TASK DETAILS ->
Where the records below reach the line containing "Given: Click inside the 검색 search field", start transcribing, and end with the line containing "Task: Click the 站点首页 button", exactly and with nothing else added.

── TASK MATERIAL ──

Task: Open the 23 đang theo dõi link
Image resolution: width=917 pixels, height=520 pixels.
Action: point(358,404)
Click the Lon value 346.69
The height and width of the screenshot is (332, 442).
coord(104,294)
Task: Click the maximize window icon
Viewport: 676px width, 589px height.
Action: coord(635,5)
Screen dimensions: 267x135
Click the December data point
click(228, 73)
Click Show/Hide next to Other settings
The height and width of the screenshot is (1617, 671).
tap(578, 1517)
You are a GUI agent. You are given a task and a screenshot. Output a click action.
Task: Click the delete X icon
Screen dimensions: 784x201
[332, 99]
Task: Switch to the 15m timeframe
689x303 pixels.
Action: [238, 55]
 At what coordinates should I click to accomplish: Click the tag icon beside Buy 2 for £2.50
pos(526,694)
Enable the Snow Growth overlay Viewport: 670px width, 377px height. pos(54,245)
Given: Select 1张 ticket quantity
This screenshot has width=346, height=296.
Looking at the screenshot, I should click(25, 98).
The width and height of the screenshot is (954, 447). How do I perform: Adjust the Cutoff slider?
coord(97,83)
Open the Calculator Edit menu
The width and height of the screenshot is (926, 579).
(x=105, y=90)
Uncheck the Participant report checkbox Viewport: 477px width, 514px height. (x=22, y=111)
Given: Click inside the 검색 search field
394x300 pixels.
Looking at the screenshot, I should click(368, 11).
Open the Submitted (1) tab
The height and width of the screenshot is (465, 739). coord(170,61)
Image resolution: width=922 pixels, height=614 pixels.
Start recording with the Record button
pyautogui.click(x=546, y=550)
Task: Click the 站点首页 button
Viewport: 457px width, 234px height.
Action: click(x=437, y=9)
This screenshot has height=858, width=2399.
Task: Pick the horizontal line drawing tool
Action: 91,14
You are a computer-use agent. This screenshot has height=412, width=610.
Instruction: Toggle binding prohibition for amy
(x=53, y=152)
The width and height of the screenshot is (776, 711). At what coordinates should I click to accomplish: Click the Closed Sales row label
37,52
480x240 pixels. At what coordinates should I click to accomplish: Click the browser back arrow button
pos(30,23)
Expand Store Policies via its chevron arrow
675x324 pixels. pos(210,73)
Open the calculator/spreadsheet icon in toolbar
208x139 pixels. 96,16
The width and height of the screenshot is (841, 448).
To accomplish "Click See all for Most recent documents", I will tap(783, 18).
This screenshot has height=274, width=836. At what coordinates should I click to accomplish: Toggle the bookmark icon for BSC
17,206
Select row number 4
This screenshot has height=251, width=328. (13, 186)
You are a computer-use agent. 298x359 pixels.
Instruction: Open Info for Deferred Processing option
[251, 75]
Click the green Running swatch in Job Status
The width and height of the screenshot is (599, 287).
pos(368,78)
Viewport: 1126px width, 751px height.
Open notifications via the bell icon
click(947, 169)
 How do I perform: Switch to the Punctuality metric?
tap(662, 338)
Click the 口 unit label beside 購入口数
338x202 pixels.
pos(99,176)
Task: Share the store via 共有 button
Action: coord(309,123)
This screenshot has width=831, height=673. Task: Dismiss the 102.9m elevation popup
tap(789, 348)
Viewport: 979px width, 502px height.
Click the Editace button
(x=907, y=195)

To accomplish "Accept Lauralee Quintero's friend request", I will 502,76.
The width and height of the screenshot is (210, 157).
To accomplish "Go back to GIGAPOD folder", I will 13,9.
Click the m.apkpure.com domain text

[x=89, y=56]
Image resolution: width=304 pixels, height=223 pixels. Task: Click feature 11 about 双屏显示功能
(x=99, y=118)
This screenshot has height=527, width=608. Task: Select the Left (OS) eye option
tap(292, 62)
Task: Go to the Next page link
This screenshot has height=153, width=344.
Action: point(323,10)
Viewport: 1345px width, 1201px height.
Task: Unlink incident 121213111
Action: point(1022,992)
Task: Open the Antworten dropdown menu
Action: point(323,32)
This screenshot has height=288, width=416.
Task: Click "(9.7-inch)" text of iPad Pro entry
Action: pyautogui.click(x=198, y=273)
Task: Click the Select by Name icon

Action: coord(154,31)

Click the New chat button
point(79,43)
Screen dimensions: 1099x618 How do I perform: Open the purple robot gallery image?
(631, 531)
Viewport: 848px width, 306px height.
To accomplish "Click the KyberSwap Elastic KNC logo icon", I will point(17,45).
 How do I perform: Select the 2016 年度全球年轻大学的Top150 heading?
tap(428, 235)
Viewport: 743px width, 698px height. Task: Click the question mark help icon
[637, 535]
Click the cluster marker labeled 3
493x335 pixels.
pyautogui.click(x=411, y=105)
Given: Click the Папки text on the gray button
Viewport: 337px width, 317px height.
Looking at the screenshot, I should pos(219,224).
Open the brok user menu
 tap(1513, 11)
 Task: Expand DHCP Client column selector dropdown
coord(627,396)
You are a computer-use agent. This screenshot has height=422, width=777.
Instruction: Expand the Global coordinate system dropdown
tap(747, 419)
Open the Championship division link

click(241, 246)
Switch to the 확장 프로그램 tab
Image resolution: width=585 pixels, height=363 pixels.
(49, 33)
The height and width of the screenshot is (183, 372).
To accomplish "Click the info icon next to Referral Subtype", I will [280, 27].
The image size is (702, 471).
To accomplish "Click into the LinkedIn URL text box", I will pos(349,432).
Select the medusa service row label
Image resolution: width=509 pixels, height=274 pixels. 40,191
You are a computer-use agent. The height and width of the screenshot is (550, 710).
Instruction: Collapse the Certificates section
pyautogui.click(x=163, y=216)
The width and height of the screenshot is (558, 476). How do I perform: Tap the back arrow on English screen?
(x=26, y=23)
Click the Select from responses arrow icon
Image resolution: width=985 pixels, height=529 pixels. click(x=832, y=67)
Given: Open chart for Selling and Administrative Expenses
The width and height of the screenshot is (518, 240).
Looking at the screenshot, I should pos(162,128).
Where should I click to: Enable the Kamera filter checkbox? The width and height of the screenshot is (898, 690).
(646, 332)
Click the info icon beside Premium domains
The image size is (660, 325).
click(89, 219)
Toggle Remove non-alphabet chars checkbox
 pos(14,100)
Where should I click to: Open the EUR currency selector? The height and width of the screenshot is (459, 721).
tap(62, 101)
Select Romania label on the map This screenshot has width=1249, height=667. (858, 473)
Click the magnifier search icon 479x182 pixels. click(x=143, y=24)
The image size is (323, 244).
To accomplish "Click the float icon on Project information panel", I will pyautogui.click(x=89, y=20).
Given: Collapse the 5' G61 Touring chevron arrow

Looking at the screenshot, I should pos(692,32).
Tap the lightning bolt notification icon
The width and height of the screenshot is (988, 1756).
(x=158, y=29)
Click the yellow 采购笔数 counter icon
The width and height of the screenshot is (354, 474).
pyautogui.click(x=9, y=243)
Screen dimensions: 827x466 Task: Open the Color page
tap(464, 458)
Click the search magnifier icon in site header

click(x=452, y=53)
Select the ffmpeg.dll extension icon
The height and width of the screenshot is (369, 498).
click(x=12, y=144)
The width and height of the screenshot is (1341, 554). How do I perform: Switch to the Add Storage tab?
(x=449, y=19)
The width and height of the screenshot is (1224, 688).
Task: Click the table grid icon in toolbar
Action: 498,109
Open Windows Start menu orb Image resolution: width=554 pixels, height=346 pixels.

───

RESPONSE ->
Given: Click inside the 검색 search field
394x300 pixels.
Looking at the screenshot, I should click(368, 11).
Open the Submitted (1) tab
The height and width of the screenshot is (465, 739). coord(170,61)
Image resolution: width=922 pixels, height=614 pixels.
Start recording with the Record button
pyautogui.click(x=546, y=550)
Task: Click the 站点首页 button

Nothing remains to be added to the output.